SET TASK: Can you rewrite the records from the start through the line that contains "(687, 225).", swapping "screenshot" for "screen capture" and keeping everything else unchanged? Leave the pictures out.

RECORDS FOR THE EXERCISE:
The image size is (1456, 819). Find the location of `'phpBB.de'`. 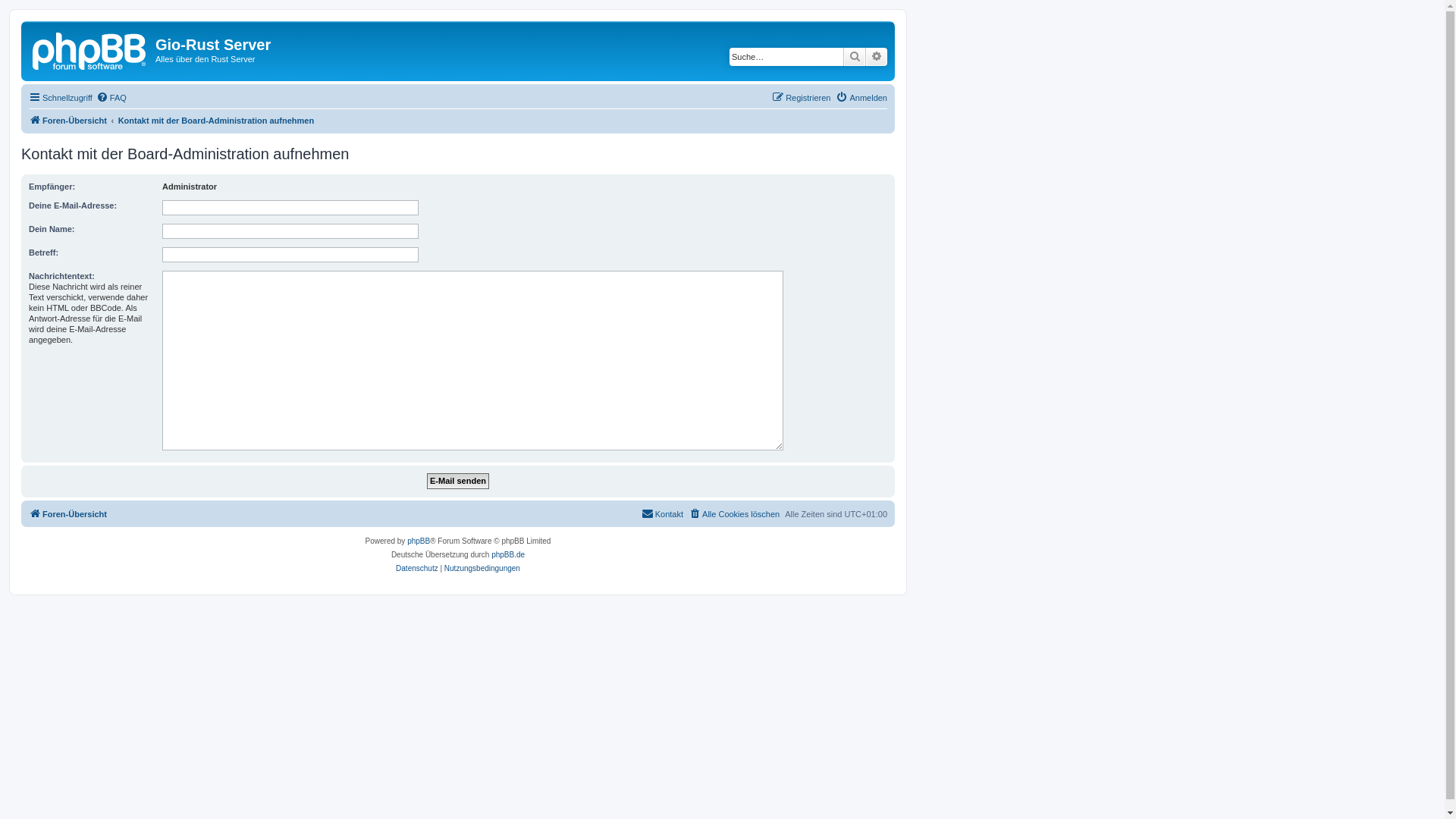

'phpBB.de' is located at coordinates (508, 555).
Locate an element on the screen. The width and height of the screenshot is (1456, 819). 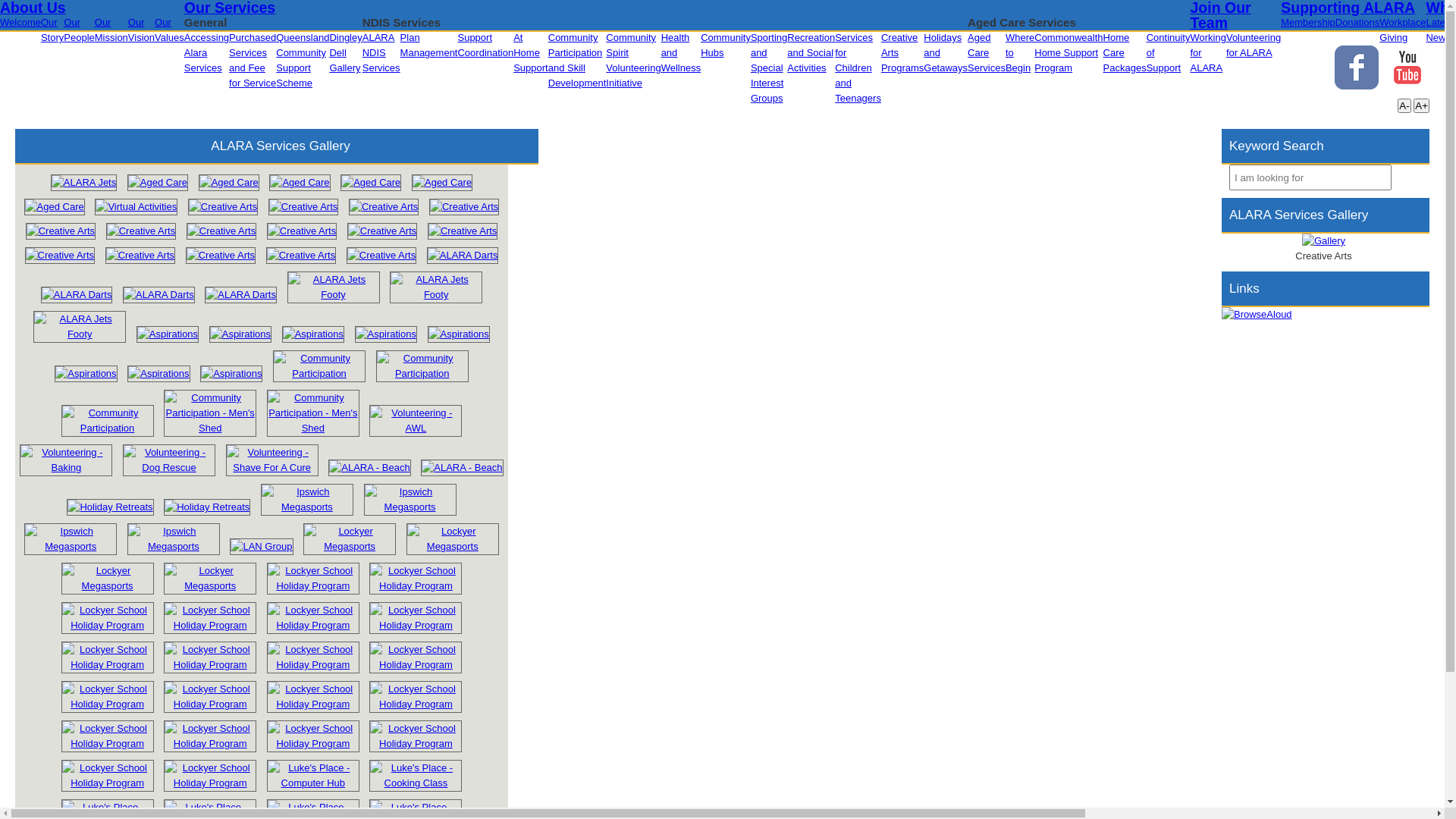
'Our Mission' is located at coordinates (111, 30).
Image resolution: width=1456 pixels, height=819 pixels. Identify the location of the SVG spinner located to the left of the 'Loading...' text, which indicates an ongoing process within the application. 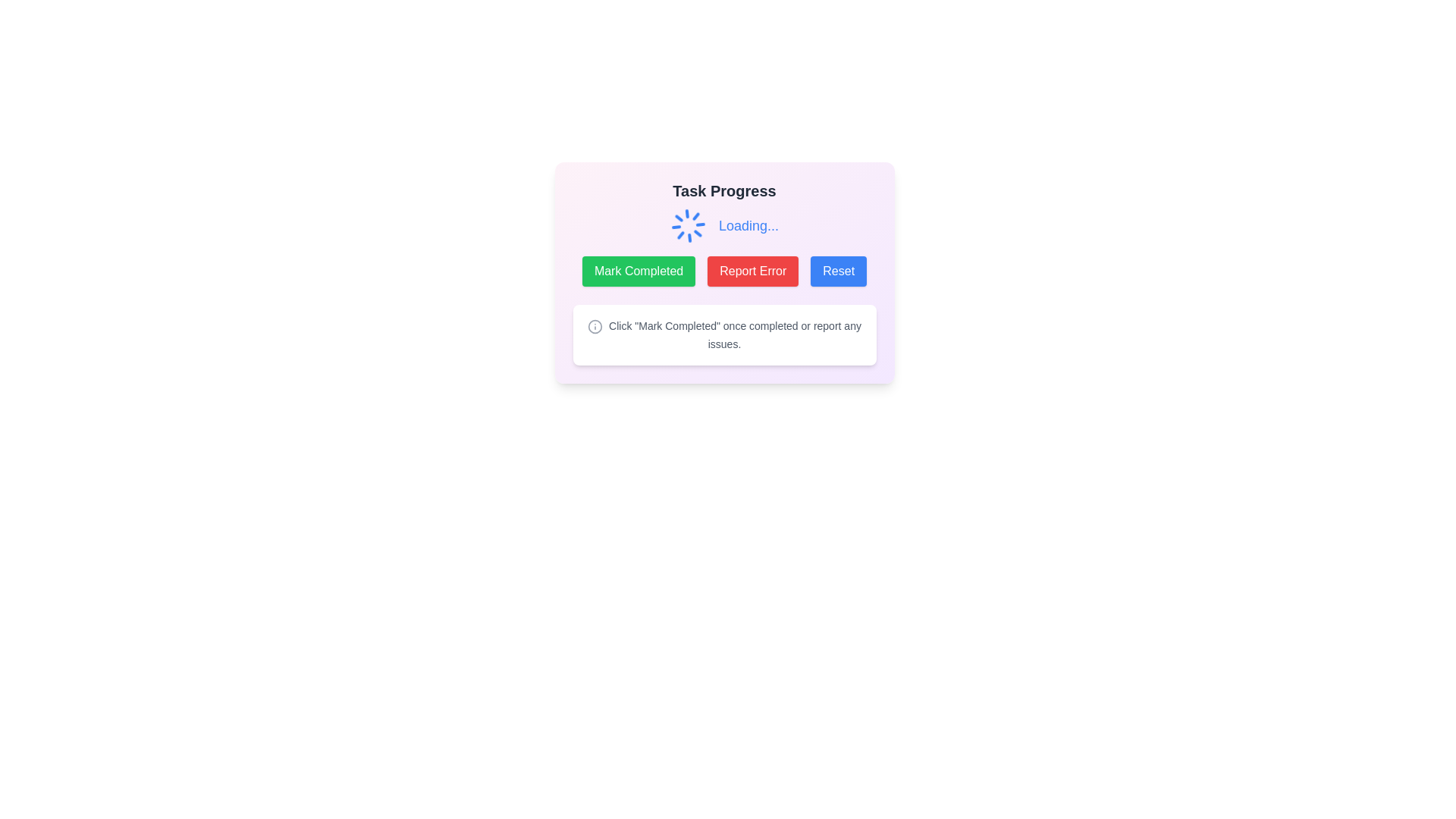
(687, 225).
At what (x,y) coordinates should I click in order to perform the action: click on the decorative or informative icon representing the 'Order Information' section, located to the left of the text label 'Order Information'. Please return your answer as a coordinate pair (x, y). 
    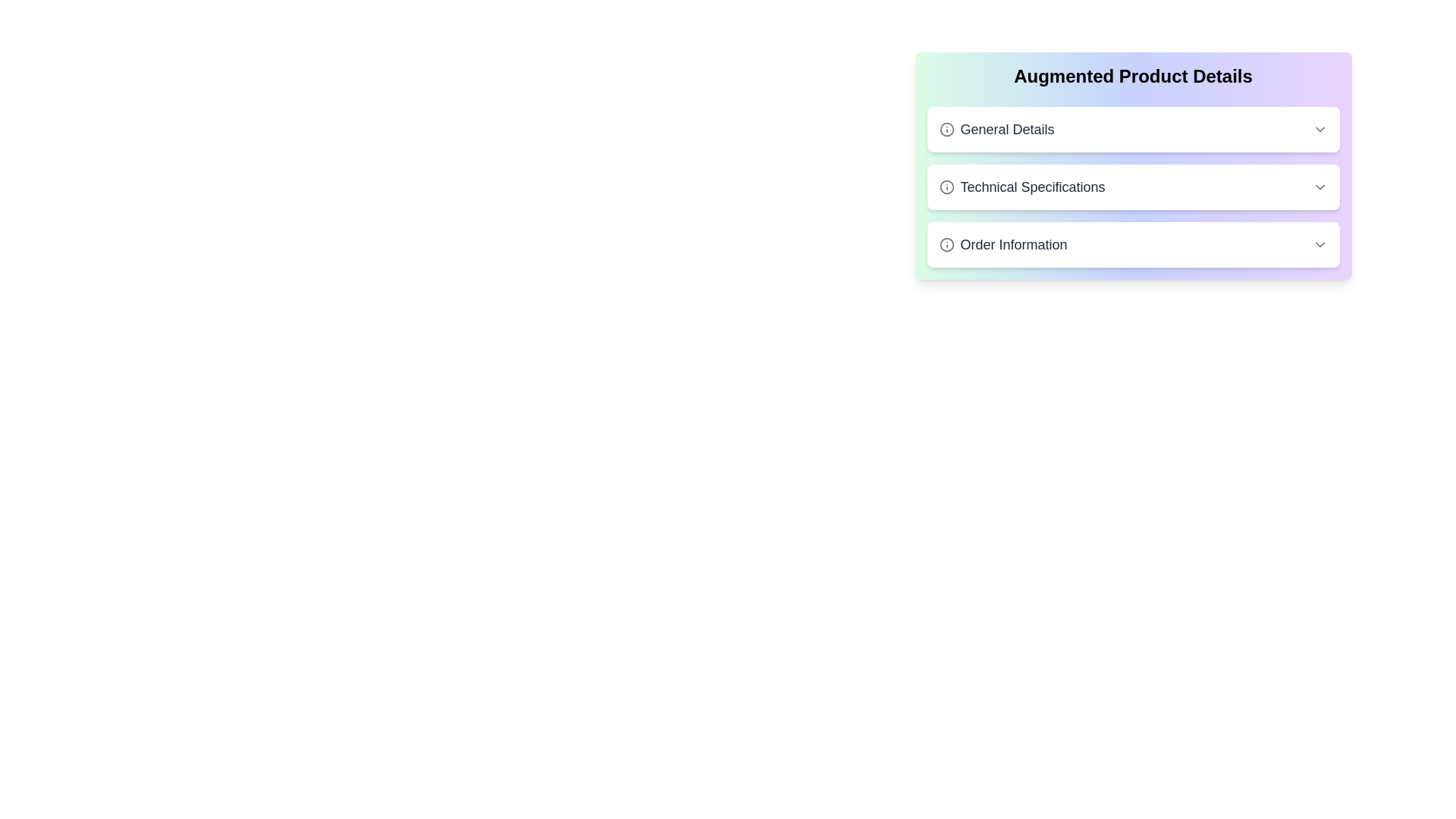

RESPONSE:
The image size is (1456, 819). Find the location of `'phpBB.de'`. 

'phpBB.de' is located at coordinates (508, 555).
Locate an element on the screen. The width and height of the screen capture is (1456, 819). 
'Our Mission' is located at coordinates (111, 30).
Image resolution: width=1456 pixels, height=819 pixels. Identify the location of the SVG spinner located to the left of the 'Loading...' text, which indicates an ongoing process within the application. 
(687, 225).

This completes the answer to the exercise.